- L’Algérie se prépare à une profonde refonte de son cadre législatif régissant les activités minières.
- Le projet de loi, en cours d’examen par la commission des affaires économiques de l’Assemblée populaire nationale, vise à renforcer l’attractivité du secteur.
- Objectif : simplifier les procédures et offrir un environnement plus transparent et stimulant pour les investisseurs nationaux et étrangers.
L’une des mesures phares de ce projet de loi est l’abrogation de la règle 51/49%, qui limitait la participation des investisseurs étrangers dans le secteur.

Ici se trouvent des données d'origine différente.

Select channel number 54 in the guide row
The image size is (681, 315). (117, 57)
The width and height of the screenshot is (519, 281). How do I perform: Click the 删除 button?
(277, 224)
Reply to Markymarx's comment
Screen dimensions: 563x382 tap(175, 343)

Cette suppression devrait favoriser un afflux de capitaux et de technologies pour le développement de l’exploitation minière en Algérie.
De plus, le texte supprime le caractère stratégique des substances minérales et fossiles, une disposition de la loi n° 14-05 du 24 février 2014 qui restreignait l’activité des opérateurs privés. Cette modification vise à encourager un cadre plus compétitif et incitatif pour le développement des ressources minières.

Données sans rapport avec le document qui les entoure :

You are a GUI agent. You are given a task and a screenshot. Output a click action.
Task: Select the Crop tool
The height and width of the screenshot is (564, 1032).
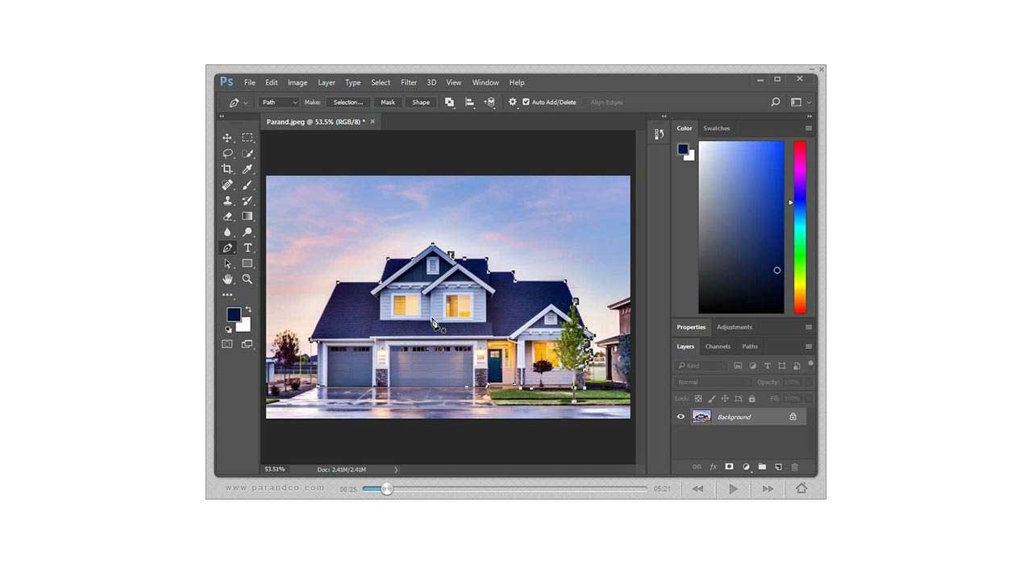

Vers une simplification des procédures
Les lenteurs administratives et la complexité des procédures d’octroi des permis minières ont constitué un frein majeur à l’investissement dans le secteur. Le projet de loi propose ainsi une procédure unique pour l’obtention des titres miniers, en supprimant les formalités redondantes liées aux réglementations minières et environnementales.
Le texte introduit également la possibilité pour les sociétés étrangères de droit algérien d’obtenir des permis d’exploitation avec une participation nationale plafonnée à 20% du capital, sans risque de dilution en cas d’augmentation du capital. En revanche, si l’État a investi dans la phase de recherche, l’entreprise nationale pourra détenir une participation illimitée.

Un cadre juridique modernisé
Le projet de loi prévoit un nouveau régime d’attribution des permis miniers. Ceux-ci seront accordés pour une durée maximale de 30 ans, avec possibilité de renouvellement, tandis que les permis d’exploitation des carrières seront valides pour 15 ans. Pour l’exploitation artisanale, la durée du permis sera de 5 ans, renouvelable.
En outre, le texte introduit le concept de « contenu local » afin de favoriser la transformation locale des ressources minières et générer une plus grande valeur ajoutée à l’économie nationale. Cette mesure met l’accent sur la création d’unités de transformation et la priorité à l’emploi local.
Renforcement du rôle des agences minières
Le texte confie à l’Agence nationale des activités minières et à l’Agence du service géologique d’Algérie des missions clés en matière de régulation, notamment la validation des réglementations et la protection des ressources géologiques et minières. Cette réforme vise à améliorer la gouvernance du secteur et à garantir un meilleur encadrement des investissements.
Une politique plus stable et durable
Ce projet de loi s’inscrit dans une vision de long terme permettant de structurer un secteur minier plus performant et plus durable. En simplifiant les procédures, en levant les barrières à l’investissement et en renforçant les mécanismes de régulation, l’Algérie espère attirer davantage d’investissements et accélérer le développement de ses ressources minières.